All of the records should be restated word for word.
** Supplied entries follows **
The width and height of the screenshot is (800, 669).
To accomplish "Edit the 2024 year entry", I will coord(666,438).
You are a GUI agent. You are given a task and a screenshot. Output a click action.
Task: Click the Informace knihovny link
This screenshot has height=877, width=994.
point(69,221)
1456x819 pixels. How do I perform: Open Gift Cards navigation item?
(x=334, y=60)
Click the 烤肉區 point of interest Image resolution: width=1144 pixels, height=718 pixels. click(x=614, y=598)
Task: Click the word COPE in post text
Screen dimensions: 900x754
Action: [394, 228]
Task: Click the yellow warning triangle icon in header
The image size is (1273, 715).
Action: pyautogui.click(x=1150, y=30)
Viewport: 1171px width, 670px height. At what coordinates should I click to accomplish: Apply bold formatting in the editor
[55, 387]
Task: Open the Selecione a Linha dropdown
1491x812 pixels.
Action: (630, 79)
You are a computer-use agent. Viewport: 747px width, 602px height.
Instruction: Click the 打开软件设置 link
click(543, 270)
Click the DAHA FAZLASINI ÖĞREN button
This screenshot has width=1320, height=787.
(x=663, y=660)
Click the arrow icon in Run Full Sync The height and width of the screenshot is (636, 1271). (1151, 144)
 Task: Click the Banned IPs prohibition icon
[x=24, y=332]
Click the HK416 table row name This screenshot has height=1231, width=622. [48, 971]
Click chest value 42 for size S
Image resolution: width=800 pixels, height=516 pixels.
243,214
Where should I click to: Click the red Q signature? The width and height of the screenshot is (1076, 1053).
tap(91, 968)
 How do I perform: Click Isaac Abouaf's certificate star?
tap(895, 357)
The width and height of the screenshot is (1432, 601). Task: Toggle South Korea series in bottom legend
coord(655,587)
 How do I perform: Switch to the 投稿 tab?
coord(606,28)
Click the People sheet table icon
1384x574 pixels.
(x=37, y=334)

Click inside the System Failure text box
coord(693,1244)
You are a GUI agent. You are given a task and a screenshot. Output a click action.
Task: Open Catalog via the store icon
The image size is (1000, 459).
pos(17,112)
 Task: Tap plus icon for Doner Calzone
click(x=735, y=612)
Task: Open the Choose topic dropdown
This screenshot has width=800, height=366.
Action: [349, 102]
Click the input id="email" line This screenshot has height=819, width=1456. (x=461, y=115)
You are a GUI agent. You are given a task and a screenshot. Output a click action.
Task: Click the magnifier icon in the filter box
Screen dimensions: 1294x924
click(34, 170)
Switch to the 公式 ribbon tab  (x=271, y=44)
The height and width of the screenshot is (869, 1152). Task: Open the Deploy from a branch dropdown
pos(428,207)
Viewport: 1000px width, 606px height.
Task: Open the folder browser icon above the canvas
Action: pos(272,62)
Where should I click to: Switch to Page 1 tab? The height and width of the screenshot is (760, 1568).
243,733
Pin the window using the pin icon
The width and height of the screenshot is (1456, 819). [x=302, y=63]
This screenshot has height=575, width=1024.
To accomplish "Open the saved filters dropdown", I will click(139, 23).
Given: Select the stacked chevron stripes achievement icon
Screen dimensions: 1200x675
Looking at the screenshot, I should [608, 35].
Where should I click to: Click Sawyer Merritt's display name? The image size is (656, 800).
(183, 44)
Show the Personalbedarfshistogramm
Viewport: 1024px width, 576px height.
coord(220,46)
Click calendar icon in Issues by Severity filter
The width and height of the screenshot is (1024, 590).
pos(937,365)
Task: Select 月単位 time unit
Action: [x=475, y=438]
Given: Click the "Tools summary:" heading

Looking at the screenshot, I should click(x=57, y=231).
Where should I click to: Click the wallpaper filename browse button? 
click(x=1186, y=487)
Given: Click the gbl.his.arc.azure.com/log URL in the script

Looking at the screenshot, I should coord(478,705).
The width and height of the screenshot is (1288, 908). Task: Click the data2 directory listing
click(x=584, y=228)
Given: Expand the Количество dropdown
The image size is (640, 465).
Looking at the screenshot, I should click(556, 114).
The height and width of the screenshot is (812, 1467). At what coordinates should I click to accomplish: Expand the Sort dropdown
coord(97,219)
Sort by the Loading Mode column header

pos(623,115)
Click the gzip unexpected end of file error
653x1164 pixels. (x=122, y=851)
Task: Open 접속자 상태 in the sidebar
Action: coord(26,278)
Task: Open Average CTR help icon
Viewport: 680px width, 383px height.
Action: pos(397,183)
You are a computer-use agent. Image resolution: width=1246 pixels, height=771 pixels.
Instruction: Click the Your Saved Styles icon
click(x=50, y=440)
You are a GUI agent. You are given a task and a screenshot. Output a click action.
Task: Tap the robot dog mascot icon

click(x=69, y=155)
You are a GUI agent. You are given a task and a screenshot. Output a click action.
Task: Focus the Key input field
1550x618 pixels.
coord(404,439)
** End of Supplied entries **
• Solution below:
The width and height of the screenshot is (800, 669).
To accomplish "Edit the 2024 year entry", I will coord(666,438).
You are a GUI agent. You are given a task and a screenshot. Output a click action.
Task: Click the Informace knihovny link
This screenshot has height=877, width=994.
point(69,221)
1456x819 pixels. How do I perform: Open Gift Cards navigation item?
(x=334, y=60)
Click the 烤肉區 point of interest Image resolution: width=1144 pixels, height=718 pixels. click(x=614, y=598)
Task: Click the word COPE in post text
Screen dimensions: 900x754
Action: [394, 228]
Task: Click the yellow warning triangle icon in header
The image size is (1273, 715).
Action: pyautogui.click(x=1150, y=30)
Viewport: 1171px width, 670px height. At what coordinates should I click to accomplish: Apply bold formatting in the editor
[55, 387]
Task: Open the Selecione a Linha dropdown
1491x812 pixels.
Action: (630, 79)
You are a computer-use agent. Viewport: 747px width, 602px height.
Instruction: Click the 打开软件设置 link
click(543, 270)
Click the DAHA FAZLASINI ÖĞREN button
This screenshot has width=1320, height=787.
(x=663, y=660)
Click the arrow icon in Run Full Sync The height and width of the screenshot is (636, 1271). (1151, 144)
 Task: Click the Banned IPs prohibition icon
[x=24, y=332]
Click the HK416 table row name This screenshot has height=1231, width=622. [48, 971]
Click chest value 42 for size S
Image resolution: width=800 pixels, height=516 pixels.
243,214
Where should I click to: Click the red Q signature? The width and height of the screenshot is (1076, 1053).
tap(91, 968)
 How do I perform: Click Isaac Abouaf's certificate star?
tap(895, 357)
The width and height of the screenshot is (1432, 601). Task: Toggle South Korea series in bottom legend
coord(655,587)
 How do I perform: Switch to the 投稿 tab?
coord(606,28)
Click the People sheet table icon
1384x574 pixels.
(x=37, y=334)

Click inside the System Failure text box
coord(693,1244)
You are a GUI agent. You are given a task and a screenshot. Output a click action.
Task: Open Catalog via the store icon
The image size is (1000, 459).
pos(17,112)
 Task: Tap plus icon for Doner Calzone
click(x=735, y=612)
Task: Open the Choose topic dropdown
This screenshot has width=800, height=366.
Action: [349, 102]
Click the input id="email" line This screenshot has height=819, width=1456. (x=461, y=115)
You are a GUI agent. You are given a task and a screenshot. Output a click action.
Task: Click the magnifier icon in the filter box
Screen dimensions: 1294x924
click(34, 170)
Switch to the 公式 ribbon tab  (x=271, y=44)
The height and width of the screenshot is (869, 1152). Task: Open the Deploy from a branch dropdown
pos(428,207)
Viewport: 1000px width, 606px height.
Task: Open the folder browser icon above the canvas
Action: pos(272,62)
Where should I click to: Switch to Page 1 tab? The height and width of the screenshot is (760, 1568).
243,733
Pin the window using the pin icon
The width and height of the screenshot is (1456, 819). [x=302, y=63]
This screenshot has height=575, width=1024.
To accomplish "Open the saved filters dropdown", I will click(139, 23).
Given: Select the stacked chevron stripes achievement icon
Screen dimensions: 1200x675
Looking at the screenshot, I should [608, 35].
Where should I click to: Click Sawyer Merritt's display name? The image size is (656, 800).
(183, 44)
Show the Personalbedarfshistogramm
Viewport: 1024px width, 576px height.
coord(220,46)
Click calendar icon in Issues by Severity filter
The width and height of the screenshot is (1024, 590).
pos(937,365)
Task: Select 月単位 time unit
Action: [x=475, y=438]
Given: Click the "Tools summary:" heading

Looking at the screenshot, I should click(x=57, y=231).
Where should I click to: Click the wallpaper filename browse button? 
click(x=1186, y=487)
Given: Click the gbl.his.arc.azure.com/log URL in the script

Looking at the screenshot, I should coord(478,705).
The width and height of the screenshot is (1288, 908). Task: Click the data2 directory listing
click(x=584, y=228)
Given: Expand the Количество dropdown
The image size is (640, 465).
Looking at the screenshot, I should click(556, 114).
The height and width of the screenshot is (812, 1467). At what coordinates should I click to accomplish: Expand the Sort dropdown
coord(97,219)
Sort by the Loading Mode column header

pos(623,115)
Click the gzip unexpected end of file error
653x1164 pixels. (x=122, y=851)
Task: Open 접속자 상태 in the sidebar
Action: coord(26,278)
Task: Open Average CTR help icon
Viewport: 680px width, 383px height.
Action: pos(397,183)
You are a computer-use agent. Image resolution: width=1246 pixels, height=771 pixels.
Instruction: Click the Your Saved Styles icon
click(x=50, y=440)
You are a GUI agent. You are given a task and a screenshot. Output a click action.
Task: Tap the robot dog mascot icon

click(x=69, y=155)
You are a GUI agent. You are given a task and a screenshot. Output a click action.
Task: Focus the Key input field
1550x618 pixels.
coord(404,439)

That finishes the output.